→ **TO DO**
Everything from the line that contains "Image resolution: width=1260" to the end of the data below is to be reproduced verbatim; leave all else out.

→ **RECORDS PROVIDED**
==========

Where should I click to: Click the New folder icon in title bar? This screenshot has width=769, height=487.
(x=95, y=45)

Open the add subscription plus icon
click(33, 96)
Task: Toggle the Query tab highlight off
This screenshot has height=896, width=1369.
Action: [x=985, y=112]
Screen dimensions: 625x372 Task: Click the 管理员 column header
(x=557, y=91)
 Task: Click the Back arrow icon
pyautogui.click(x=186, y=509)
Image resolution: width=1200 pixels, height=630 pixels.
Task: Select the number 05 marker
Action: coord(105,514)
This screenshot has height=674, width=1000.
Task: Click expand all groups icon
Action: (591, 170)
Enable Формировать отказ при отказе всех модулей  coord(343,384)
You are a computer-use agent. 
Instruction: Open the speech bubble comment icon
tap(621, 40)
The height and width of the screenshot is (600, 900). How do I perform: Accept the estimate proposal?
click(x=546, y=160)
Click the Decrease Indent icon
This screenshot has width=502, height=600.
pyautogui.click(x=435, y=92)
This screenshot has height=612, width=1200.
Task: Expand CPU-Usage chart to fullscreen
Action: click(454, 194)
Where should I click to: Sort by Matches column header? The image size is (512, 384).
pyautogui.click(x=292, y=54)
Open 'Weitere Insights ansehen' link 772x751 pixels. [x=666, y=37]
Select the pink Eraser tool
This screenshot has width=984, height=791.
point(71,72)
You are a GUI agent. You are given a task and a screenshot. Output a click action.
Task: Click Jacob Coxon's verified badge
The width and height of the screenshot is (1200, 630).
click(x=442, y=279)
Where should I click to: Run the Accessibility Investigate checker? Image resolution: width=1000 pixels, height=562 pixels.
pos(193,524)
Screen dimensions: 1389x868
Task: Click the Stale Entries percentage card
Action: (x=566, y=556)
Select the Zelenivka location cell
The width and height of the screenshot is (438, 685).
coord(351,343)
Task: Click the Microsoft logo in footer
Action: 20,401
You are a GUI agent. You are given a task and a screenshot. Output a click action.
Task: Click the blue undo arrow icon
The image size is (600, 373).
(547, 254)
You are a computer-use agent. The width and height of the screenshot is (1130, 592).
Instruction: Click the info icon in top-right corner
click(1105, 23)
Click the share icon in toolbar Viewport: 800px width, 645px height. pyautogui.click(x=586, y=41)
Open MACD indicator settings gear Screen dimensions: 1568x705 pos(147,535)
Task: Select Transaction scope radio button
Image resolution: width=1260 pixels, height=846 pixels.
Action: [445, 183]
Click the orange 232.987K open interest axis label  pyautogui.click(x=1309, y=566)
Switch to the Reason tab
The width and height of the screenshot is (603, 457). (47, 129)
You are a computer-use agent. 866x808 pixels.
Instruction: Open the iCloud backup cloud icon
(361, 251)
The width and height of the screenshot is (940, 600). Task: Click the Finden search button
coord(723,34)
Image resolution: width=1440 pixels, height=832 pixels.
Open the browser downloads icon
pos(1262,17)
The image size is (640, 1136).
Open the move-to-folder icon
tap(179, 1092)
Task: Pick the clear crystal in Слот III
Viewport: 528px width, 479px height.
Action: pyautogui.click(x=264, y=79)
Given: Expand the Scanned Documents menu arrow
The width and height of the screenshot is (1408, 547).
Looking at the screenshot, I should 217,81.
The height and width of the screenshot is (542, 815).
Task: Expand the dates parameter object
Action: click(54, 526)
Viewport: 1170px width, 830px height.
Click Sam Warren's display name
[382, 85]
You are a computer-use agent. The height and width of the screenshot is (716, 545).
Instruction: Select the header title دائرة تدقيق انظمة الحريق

==========

→ **YOUR SOLUTION**
Image resolution: width=1260 pixels, height=846 pixels.
Action: [445, 183]
Click the orange 232.987K open interest axis label  pyautogui.click(x=1309, y=566)
Switch to the Reason tab
The width and height of the screenshot is (603, 457). (47, 129)
You are a computer-use agent. 866x808 pixels.
Instruction: Open the iCloud backup cloud icon
(361, 251)
The width and height of the screenshot is (940, 600). Task: Click the Finden search button
coord(723,34)
Image resolution: width=1440 pixels, height=832 pixels.
Open the browser downloads icon
pos(1262,17)
The image size is (640, 1136).
Open the move-to-folder icon
tap(179, 1092)
Task: Pick the clear crystal in Слот III
Viewport: 528px width, 479px height.
Action: pyautogui.click(x=264, y=79)
Given: Expand the Scanned Documents menu arrow
The width and height of the screenshot is (1408, 547).
Looking at the screenshot, I should 217,81.
The height and width of the screenshot is (542, 815).
Task: Expand the dates parameter object
Action: click(54, 526)
Viewport: 1170px width, 830px height.
Click Sam Warren's display name
[382, 85]
You are a computer-use agent. The height and width of the screenshot is (716, 545).
Instruction: Select the header title دائرة تدقيق انظمة الحريق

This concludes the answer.